> **What this task involves**: Return only this: the line with "How do I perform: Jump" and all the lines that follow it below, through the final one, exactly as they are.

> **Exercise inputs**:
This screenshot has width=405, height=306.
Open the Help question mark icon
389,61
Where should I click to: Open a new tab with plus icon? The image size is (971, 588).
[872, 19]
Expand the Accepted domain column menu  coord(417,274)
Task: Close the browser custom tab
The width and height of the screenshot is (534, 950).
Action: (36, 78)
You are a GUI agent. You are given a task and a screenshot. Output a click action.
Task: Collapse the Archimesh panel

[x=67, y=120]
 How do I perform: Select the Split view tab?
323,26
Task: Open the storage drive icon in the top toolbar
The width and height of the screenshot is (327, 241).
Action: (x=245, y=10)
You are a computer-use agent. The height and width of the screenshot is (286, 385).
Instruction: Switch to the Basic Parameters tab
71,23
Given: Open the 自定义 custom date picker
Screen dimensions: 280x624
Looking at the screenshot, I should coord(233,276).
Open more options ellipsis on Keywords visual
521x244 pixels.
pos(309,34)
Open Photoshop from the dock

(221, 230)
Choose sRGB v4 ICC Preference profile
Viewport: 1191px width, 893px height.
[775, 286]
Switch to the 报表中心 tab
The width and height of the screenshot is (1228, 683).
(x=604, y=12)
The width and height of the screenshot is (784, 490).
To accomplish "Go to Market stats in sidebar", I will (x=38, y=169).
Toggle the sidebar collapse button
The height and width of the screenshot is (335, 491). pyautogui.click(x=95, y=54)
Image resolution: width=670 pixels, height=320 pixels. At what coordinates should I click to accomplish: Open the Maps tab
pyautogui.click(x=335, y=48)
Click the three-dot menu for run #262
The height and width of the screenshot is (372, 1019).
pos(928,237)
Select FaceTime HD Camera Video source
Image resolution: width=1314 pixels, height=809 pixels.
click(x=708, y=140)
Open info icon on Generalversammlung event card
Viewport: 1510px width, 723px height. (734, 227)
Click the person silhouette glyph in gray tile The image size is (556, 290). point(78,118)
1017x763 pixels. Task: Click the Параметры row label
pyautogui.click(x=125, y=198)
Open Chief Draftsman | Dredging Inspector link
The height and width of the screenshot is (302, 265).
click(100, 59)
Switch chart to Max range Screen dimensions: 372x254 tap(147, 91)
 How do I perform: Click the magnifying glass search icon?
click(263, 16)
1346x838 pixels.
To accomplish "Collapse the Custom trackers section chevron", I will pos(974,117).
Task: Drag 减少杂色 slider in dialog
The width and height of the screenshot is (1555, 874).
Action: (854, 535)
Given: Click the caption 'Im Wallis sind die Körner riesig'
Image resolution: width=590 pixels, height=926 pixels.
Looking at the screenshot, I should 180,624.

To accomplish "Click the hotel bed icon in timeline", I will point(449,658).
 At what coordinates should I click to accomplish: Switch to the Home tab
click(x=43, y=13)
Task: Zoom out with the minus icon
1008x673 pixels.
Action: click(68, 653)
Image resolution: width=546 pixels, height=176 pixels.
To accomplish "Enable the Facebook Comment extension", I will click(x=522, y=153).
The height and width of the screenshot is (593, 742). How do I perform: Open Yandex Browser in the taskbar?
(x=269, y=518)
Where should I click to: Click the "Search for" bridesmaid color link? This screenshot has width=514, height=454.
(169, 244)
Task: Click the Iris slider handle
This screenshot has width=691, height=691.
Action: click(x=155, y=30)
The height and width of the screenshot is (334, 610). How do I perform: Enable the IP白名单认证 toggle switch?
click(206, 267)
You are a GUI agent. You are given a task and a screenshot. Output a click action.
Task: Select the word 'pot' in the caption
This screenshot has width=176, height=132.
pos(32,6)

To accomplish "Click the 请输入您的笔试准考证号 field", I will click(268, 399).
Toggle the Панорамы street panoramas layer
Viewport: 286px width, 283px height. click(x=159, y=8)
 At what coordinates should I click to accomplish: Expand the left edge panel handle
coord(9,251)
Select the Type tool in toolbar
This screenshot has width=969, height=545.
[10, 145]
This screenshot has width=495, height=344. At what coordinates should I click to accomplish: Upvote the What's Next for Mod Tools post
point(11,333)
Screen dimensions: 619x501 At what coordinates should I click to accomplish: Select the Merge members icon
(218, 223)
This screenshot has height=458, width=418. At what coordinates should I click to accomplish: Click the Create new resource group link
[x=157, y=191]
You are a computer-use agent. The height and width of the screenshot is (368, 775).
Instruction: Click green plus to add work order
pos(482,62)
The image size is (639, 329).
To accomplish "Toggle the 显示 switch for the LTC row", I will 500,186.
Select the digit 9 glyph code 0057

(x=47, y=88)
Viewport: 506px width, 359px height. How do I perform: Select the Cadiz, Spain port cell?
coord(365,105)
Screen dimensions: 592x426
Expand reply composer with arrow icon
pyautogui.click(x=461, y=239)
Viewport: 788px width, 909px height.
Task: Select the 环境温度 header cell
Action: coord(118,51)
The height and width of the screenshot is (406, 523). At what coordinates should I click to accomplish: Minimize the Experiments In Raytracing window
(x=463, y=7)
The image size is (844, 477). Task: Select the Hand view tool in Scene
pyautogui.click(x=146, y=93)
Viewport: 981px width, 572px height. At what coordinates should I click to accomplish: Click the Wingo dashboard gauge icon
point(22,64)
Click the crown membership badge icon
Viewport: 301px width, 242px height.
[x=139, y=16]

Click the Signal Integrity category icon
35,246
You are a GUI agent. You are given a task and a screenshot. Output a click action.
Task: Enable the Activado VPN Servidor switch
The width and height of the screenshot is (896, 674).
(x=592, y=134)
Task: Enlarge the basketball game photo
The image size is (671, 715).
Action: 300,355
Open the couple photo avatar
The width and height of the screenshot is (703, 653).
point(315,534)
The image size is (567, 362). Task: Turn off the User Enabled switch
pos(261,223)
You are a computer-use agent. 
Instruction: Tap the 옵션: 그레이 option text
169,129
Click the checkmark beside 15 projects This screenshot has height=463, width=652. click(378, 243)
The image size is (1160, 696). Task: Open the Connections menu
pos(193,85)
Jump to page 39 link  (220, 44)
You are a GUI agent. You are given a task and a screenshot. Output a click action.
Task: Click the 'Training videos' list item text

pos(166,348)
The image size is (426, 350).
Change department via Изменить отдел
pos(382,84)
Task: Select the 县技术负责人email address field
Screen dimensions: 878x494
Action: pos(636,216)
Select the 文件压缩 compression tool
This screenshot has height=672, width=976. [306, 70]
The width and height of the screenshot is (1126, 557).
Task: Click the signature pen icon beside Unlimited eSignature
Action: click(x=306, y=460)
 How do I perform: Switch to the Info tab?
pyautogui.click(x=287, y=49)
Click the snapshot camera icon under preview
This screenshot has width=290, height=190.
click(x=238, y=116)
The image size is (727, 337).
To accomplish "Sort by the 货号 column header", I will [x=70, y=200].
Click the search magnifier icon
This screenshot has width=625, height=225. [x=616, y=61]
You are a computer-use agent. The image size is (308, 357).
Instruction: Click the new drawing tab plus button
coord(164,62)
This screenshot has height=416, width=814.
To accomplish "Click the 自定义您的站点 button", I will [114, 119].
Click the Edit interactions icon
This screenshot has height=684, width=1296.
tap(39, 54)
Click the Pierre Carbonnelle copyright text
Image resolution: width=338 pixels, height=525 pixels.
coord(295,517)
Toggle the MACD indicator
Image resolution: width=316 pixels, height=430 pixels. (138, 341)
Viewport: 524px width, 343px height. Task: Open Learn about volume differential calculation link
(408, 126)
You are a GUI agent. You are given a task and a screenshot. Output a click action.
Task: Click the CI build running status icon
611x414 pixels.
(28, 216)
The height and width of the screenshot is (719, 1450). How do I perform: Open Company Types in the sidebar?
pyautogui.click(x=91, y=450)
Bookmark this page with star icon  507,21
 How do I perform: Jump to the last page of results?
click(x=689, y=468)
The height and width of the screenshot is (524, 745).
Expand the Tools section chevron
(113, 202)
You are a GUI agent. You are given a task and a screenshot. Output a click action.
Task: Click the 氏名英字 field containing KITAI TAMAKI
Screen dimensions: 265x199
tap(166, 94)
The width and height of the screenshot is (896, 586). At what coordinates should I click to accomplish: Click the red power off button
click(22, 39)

> **Reply**:
 How do I perform: Jump to the last page of results?
click(x=689, y=468)
The height and width of the screenshot is (524, 745).
Expand the Tools section chevron
(113, 202)
You are a GUI agent. You are given a task and a screenshot. Output a click action.
Task: Click the 氏名英字 field containing KITAI TAMAKI
Screen dimensions: 265x199
tap(166, 94)
The width and height of the screenshot is (896, 586). At what coordinates should I click to accomplish: Click the red power off button
click(22, 39)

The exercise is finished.